Off topic but its food for thought. Paeds, killers, etc etc. I often wonder if the people who are caught and brought to book are the tip of the iceberg
 

crickleymal

New member
andys said:
I had some friends who bought a house with a cellar, but the problem was that it was far too low to be useful. So they decided to dig it down to make it usable. Much time and sweat later - and the not inconsiderable problem of disposal of the spoil - and they had a normal height cellar of which they were immensely proud!

A few months later they came to put some stuff in it and found it flooded to exactly the height of its original floor. And not wanting an indoor swimming pool, they then spent an equal amount of time and sweat back-filling it again.

There may be a moral to this tale!

A neighbour of a work colleague had sort of the opposite problem, his cellar was quite tall and had a grotty floor. So he arranged for a cement mixer lorry with one of those extending boom things on it (the cellar entrance was on the other side fo the house) and also arranged that my work colleague could have the excess cement for some garden project.

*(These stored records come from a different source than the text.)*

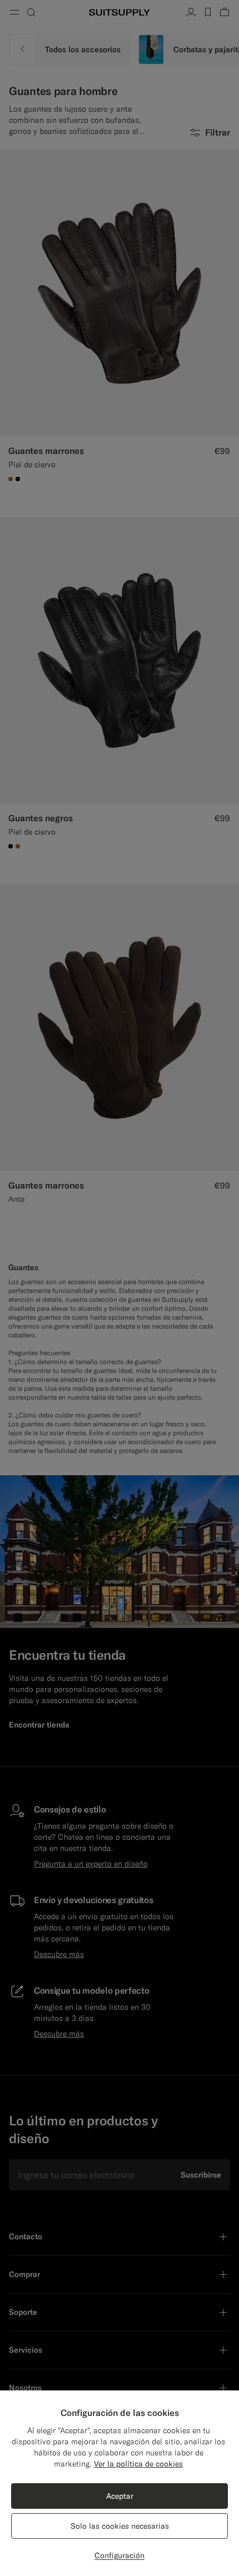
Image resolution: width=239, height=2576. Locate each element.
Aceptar (119, 2496)
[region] (119, 2483)
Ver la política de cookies (138, 2464)
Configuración (119, 2555)
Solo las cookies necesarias (120, 2526)
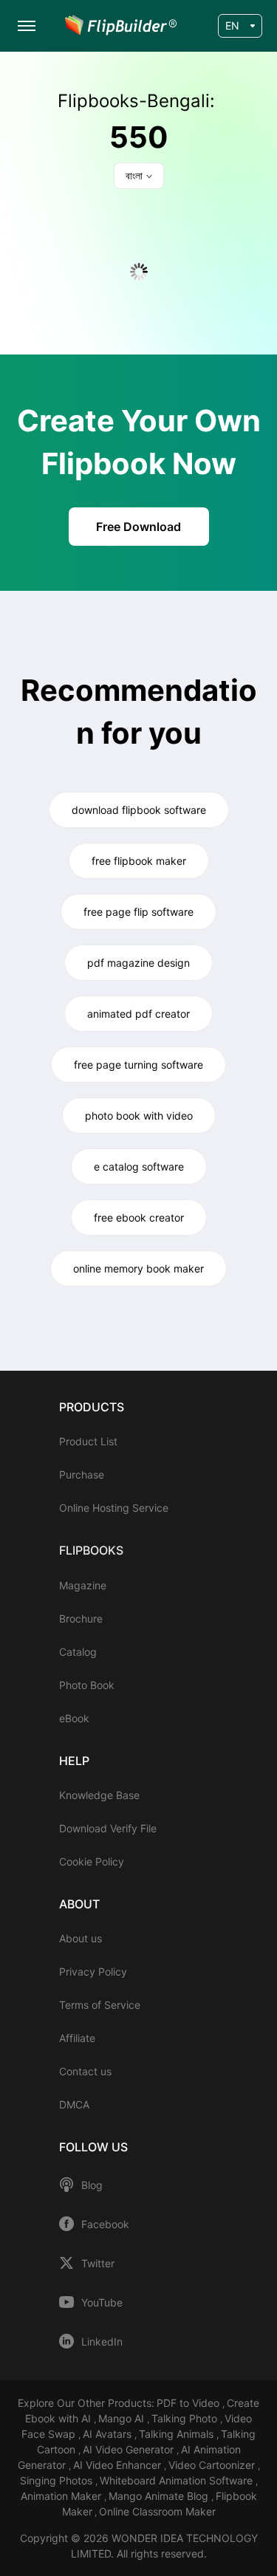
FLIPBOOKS (91, 1550)
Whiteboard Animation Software (178, 2480)
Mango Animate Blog (160, 2496)
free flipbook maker (139, 860)
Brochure (81, 1618)
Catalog (78, 1651)
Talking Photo (185, 2418)
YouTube (102, 2303)
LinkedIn (102, 2342)
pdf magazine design (138, 962)
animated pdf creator (138, 1013)
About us (80, 1938)
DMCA (74, 2104)
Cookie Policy (91, 1861)
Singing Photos (57, 2480)
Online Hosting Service (113, 1507)
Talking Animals (177, 2434)
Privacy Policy (93, 1971)
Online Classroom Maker (157, 2511)
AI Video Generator (130, 2449)
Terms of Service (99, 2004)
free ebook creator (139, 1217)
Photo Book (86, 1685)
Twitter (97, 2263)
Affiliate (77, 2038)
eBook (74, 1718)
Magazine (82, 1585)
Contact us (85, 2071)
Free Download (138, 526)
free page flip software (138, 911)
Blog (92, 2185)
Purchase (81, 1474)
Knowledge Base (99, 1795)
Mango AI (122, 2418)
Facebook (105, 2224)
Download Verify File (108, 1828)
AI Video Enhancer (118, 2465)
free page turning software (138, 1064)
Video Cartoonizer (213, 2465)
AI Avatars (108, 2434)
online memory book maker (138, 1268)
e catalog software (139, 1166)
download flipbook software (139, 810)
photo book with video (139, 1115)
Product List (88, 1441)
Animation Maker (62, 2496)
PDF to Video (189, 2403)
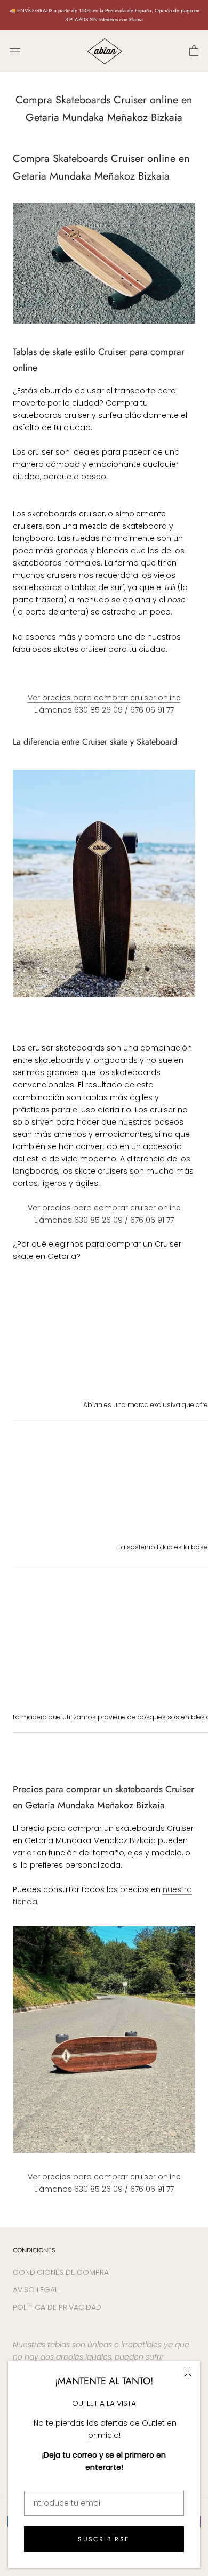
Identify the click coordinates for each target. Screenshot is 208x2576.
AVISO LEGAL (35, 2289)
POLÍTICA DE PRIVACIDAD (57, 2307)
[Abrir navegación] (15, 51)
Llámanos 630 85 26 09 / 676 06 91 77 (104, 710)
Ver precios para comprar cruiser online (104, 697)
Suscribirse (104, 2539)
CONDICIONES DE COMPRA (61, 2272)
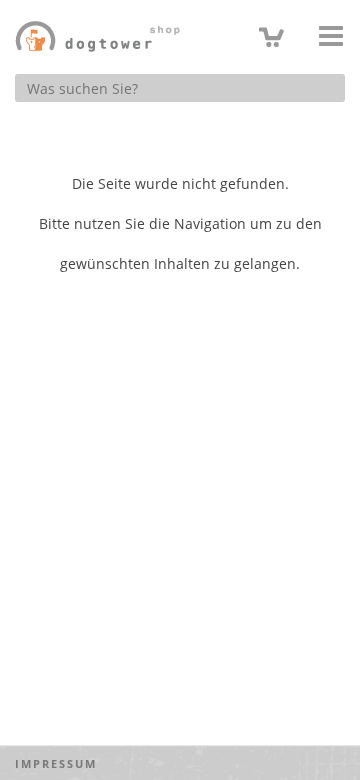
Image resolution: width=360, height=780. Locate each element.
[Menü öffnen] (331, 36)
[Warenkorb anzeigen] (271, 35)
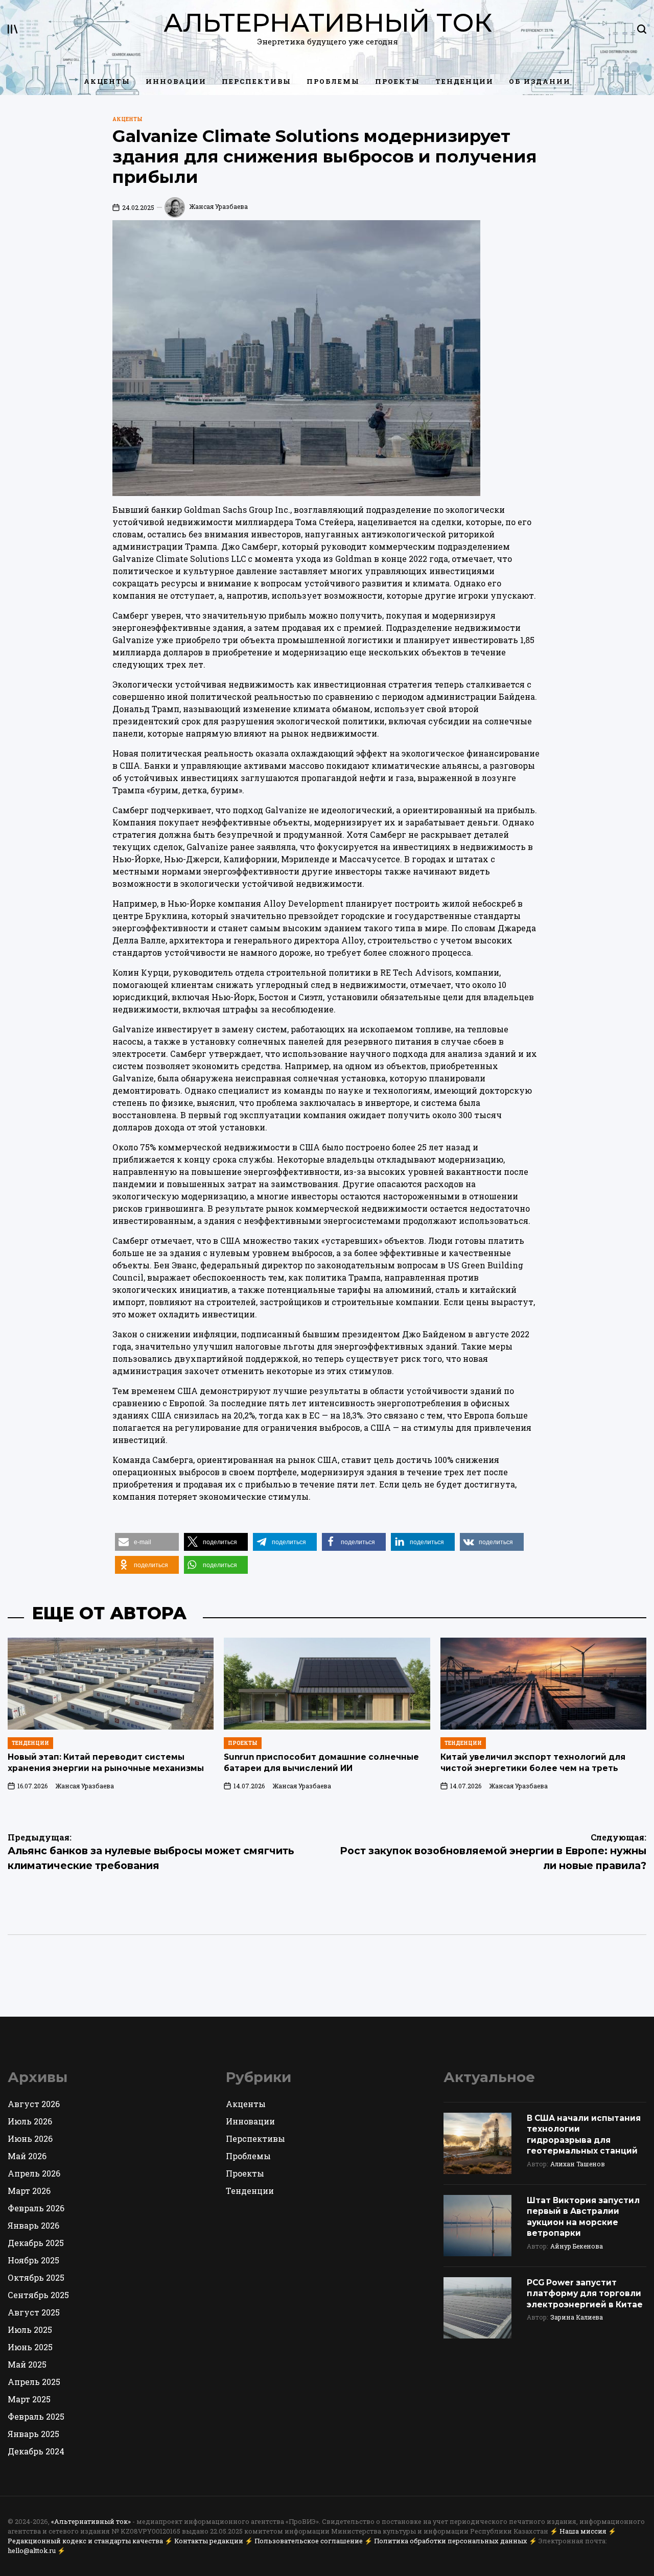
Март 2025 (29, 2399)
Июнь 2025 (30, 2347)
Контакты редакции (208, 2541)
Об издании (540, 81)
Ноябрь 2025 (33, 2260)
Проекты (397, 81)
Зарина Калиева (576, 2317)
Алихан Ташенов (577, 2164)
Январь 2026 (33, 2225)
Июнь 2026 (30, 2138)
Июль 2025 (30, 2329)
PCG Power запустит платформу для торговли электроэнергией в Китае (585, 2293)
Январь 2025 (33, 2433)
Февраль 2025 (36, 2416)
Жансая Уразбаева (218, 206)
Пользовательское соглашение (308, 2541)
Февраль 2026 (36, 2208)
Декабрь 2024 (36, 2451)
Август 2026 (34, 2103)
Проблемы (333, 81)
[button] (147, 1542)
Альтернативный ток (328, 23)
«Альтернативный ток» (91, 2521)
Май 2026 (27, 2155)
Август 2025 (34, 2312)
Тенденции (464, 81)
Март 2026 (29, 2190)
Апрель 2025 (34, 2381)
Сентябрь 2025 (38, 2294)
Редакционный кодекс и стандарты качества (85, 2541)
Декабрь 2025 (36, 2242)
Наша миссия (582, 2531)
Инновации (176, 81)
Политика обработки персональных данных (450, 2541)
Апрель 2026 (34, 2173)
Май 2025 (27, 2364)
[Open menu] (13, 29)
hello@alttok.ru (32, 2550)
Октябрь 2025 (36, 2277)
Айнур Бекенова (576, 2246)
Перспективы (256, 81)
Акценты (107, 81)
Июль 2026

Now being a clever chap he wanted a nice level floor so put wooden blocks down so that he could tell the driver of the lorry to switch off the pump when it reached the top of the wooden blocks.

You will note at this point I said put wooden blocks down, not fix. As we all know, wood floats. So after the lorry driver had pumped the entire contents of the cement mixer into the cellar the tops of the blocks were still visible, the cellar was now only 6 ft high and my colleague got no spare cement.